Now I want to investigate in the “Failure Tolerance / Availability” topic, for that I examined several scenarios (but YARN did not behave as I expected):
(1) Start the YARN app (1 Client, 1 ApplicationMaster (AM) and 1 Worker/Task (associated with the AM)). Kill the ResourceManager process (for simulating a crashed RM node) during running the AM/Worker. I would expect that the RM would be relaunched on a new allocated container (If so what component is responsible for that relaunch -> ZooKeeper stuff?). Is that assumption wrong? How must the AM react to reconnect to a new launched RM? Or is the complete system down after RM crash?
(2) If I kill the AM process, I expect that the ApplicationsManager (ASM) restart the AM also on a new allocated container and execute all tasks that haven´t been executed so far.
(3) (Liveness-Protocols) If I set the RM_AM_EXPIRY_INTERVAL_MS to 2 min and let the AM freeze (per sleep command) for 3 min nothing happens. I would also expect a restart of the AM by the ASM. But the job finishes without problems and without any log notification or something.

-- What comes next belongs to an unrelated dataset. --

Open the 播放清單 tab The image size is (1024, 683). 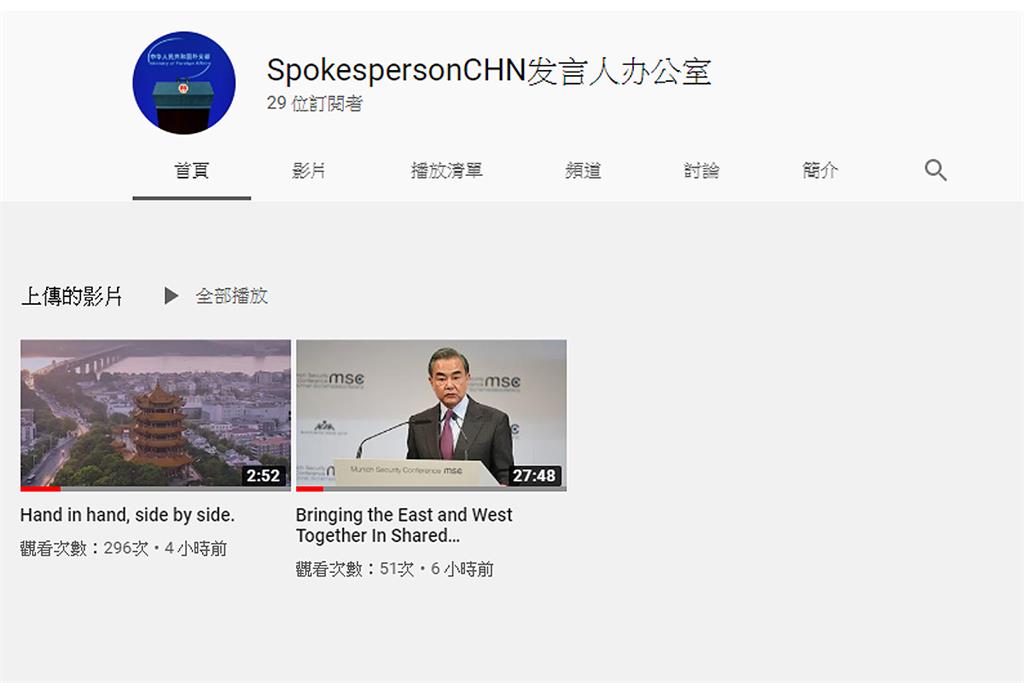click(447, 170)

(4) The liveness management for the worker nodes is completely handled by the AM. If a worker node crashes, the AM must restart all crashed tasks?
I have these behavioral assumptions due to the design document “Architecture of Next Generation Apache Hadoop MapReduce Framework”…. But maybe my way of exploring is completely wrong…
It would be great if someone could give me some few hints!!!
Thanks in advance,